3. God’s people serve because they have Christ’s servant’s attitude (Rom. 12:10; Eph.5:21; 1 Pet. 5:5).
* Servants will practice hospitality toward one another (Rom. 15:7; I Pet. 4:9).
* Christ-like servants will care about the needs of others (1 Cor. 12:25; Gal. 6:2).
* God’s servants will exercise spiritual gifts for the benefit of others (Rom. 12; 1 Cor. 12; Eph. 4:11ff; 1 Pet. 4:10).
* Believers will serve each other with humility, gentleness, patience, and bear with one another in love (Eph. 4:2).
* Christ’s people will submit to one another in the fear of the Lord (Eph. 5:21; 1 Pet. 5:5).
* God’s servants will build each other up (1 Thess.5:11).

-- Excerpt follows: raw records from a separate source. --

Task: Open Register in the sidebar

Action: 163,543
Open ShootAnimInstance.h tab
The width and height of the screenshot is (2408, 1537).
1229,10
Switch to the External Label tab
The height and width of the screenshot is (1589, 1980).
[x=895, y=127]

* His servants will forgive each other in Christ (Col. 3:13).
* God’s people will serve by finding ways to stir each other up to love and do good works (Heb. 10:24).
4. Servants of Christ, among other things, will be careful:
* Not to condemn others in Christ about matters of personal conscience (Rom. 14:13).
* Not to destroy the character of others (Gal. 5:14, 15, 26), nor speak evil against others (Jas. 4:11-5:9).
* Not to lie to one another (Eph. 4:25; Col. 3:9).
* Not to allow bitterness, wrath, anger, angry shouting, blasphemy or slander and malice to be expressed toward one another (Eph. 4:31).
* Not to sue one another in a secular court of law (1 Cor. 6:7).
The things God put Dan through to teach him that he was first and foremost God’s servant were potent and difficult lessons. Nevertheless, he was grateful to the Lord for them. As he drove home from the hospital that sultry morning he was able to ruminate upon the week’s crises, but more importantly, upon God’s tutorials. Wearied physically and emotionally, it did not stifle that sense of liberty that was welling up within him – a true liberty to serve God’s people in God’s way.
The question that loomed over him was whether this particular church was willing to change according to a more biblical model of servanthood or if not, should he exert his energies in another church.